"Be still and know that I am God" (Psalm 46:10).
So it's summer, and the living is easy. Or is it? Well, the days are slower and easier. The nights are warm and sweet. The earth is filled with the music of birds during the day and the sound of crickets and frogs singing at night. There are crashing thunder and lightning storms, sun-soaked beach days, and barbecues and pool parties with family and friends. Most of us even get to take some time off from work to be on vacation. Mmmm. Who could ask for anything more, right?
In theory, that all sounds pretty good. But I'm utterly amazed at how hard most of us work ... to relax. Have you noticed that about us? We are people on a mission, though it's hard to know exactly what that mission might be most of the time. We live our lives at a pace that can best be described as frantic. Most days, we manage to multi-task ourselves into oblivion and exhaustion. We're held hostage by our over-communicating but under-relating lifestyle. We find little time for the little things ... you know ... the really important ones, like loving God or loving those closest to us. Our days, and weeks and months and years go flying by in a blur of frenetic over-activity. And clergy-types are certainly not immune to being sucked into the black hole of our crazy, hazy, daze-y lifestyle. Mea culpa, for sure!
But, with its long, gentle days, quiet mornings, sweet-smelling afternoons and cool evenings, summertime is a perfect time to renew, or to begin, a regular practice of Sabbath. Now notice that I didn't say it was a perfect time to observe Sabbath or a perfect time to perform Sabbath or a perfect time to do Sabbath. Because Sabbath isn't about observing or performing or doing ... Sabbath is about being. Because we shouldn't have to work to rest.
Most of the world's great religious traditions advocate frequent and regular times of stillness: periods of time set aside to simply dwell in the presence of the Divine, to be with the Source of our Being, to gaze upon the awesome beauty of the mystery most of us call God. There is nothing else in our human experience that so connects us to ourselves and others, as connecting ourselves to the one from whom we came and to whom we will ultimately return. It has long been said that if you look deeply enough into the present moment, you can see eternity. And so it is. But we have to stop long enough to look.

* PROBLEMS AND TASKS *
**1.** Translate the sentence "But we have to stop long enough to look." from the reflection on Sabbath into Spanish.
**2.** In the reflection on Sabbath, why does the writer avoid calling summer a perfect time to observe, perform or do Sabbath? Answer in one to three sentences.
**3.** Carry the reflection on Sabbath forward from its last sentence.
None of the lines are needed for this.

* RAW DATA *
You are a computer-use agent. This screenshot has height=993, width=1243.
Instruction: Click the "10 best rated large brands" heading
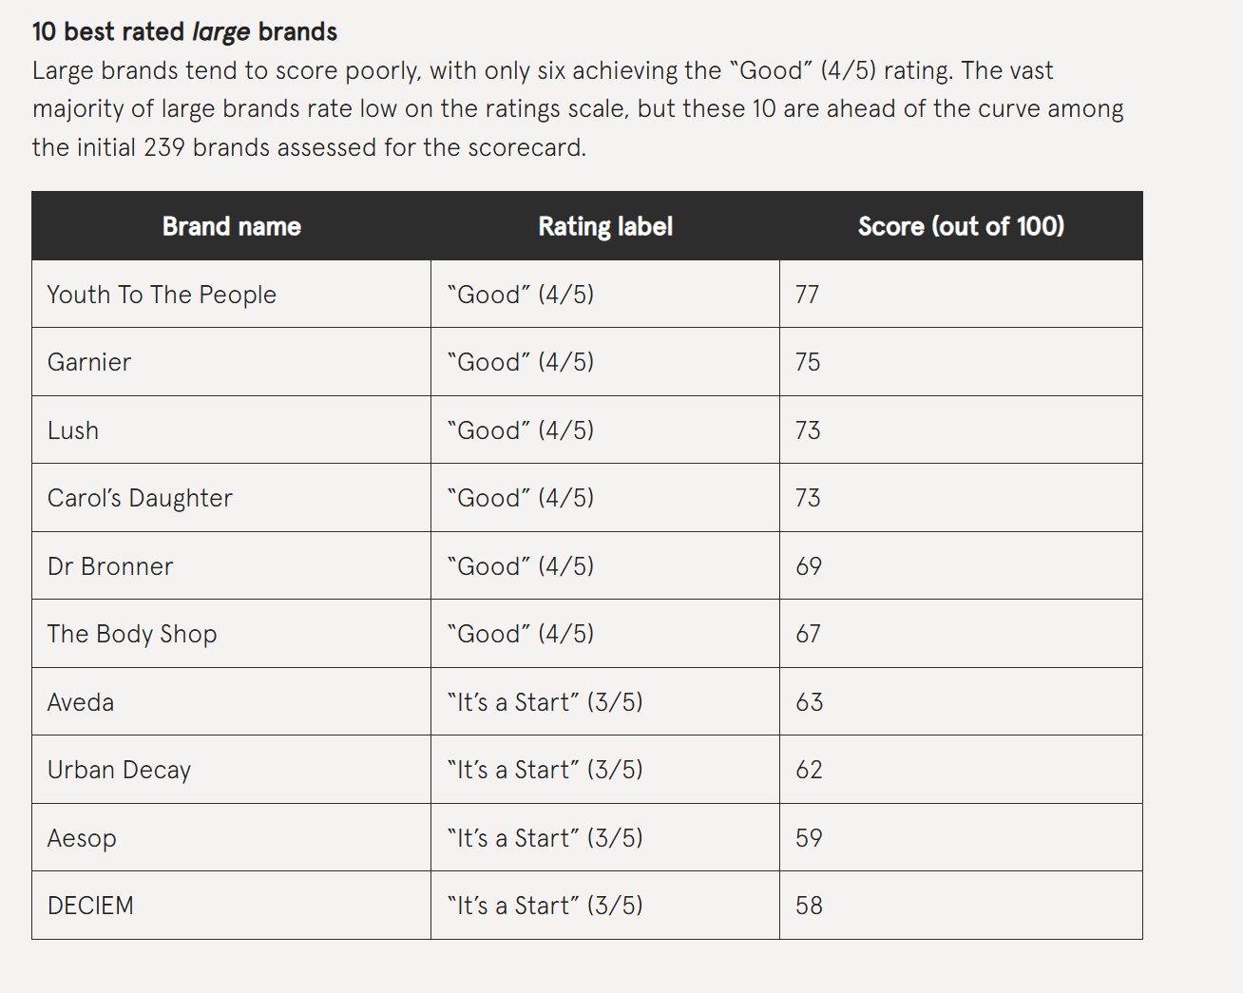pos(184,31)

* RESULTS OF THE EXERCISE *
**1.** Pero tenemos que detenernos el tiempo suficiente para mirar.

**2.** Sabbath isn't about observing, performing or doing; it is about being. We shouldn't have to work to rest.

**3.**
Last year, my husband Anthony and I were blessed to be able to visit the Holy Land with some other Episcopalians. While we were there, we decided to explore the beautiful old city of Jerusalem several times. One such time was on a Saturday. Most of the city was bustling with crowds and noise and street vendors and shopkeepers. Without realizing the boundaries of the various quarters of the city, we wandered into the Jewish quarter. It was like crossing some invisible line into another world. All the shops, stores and restaurants were closed. The streets were empty and still. We could hear the soft sounds of birds singing and children laughing. The only folks we saw were families strolling slowly through the streets, smiling and talking, holding hands and walking together, nodding and waving pleasantly at one another as they passed by. It was so beautiful and so peaceful.
In trying to replicate some of that peace, I've started a Sabbath practice that draws on the wisdom of my Jewish sisters and brothers. I now observe my personal Sabbath on Mondays because, as a Christian clergyperson, I "work" every Sunday and most Saturdays. But on Mondays, I don't set my alarm clock. I don't turn on my computer, I don't go shopping, clean house or do errands. Most times, I don't even drive my car. And I certainly don't do anything that would qualify as work. I DO sleep, read, pray, walk, sing, do yoga, eat, meditate, nap, listen to music, spend lots of time outdoors, and ... my favorite Sabbath pastime of all ... I sit outside and look at the earth or the sea or the sky, and I make "goo-goo" eyes at God. Which gives God a perfect opportunity to make "goo-goo" eyes right back at me. And I am renewed by being held in the loving gaze of my infinitely loving God. I am renewed in the image of my Creator.
And that seems pretty perfect ... because we shouldn't have to work to rest. Shabbat shalom.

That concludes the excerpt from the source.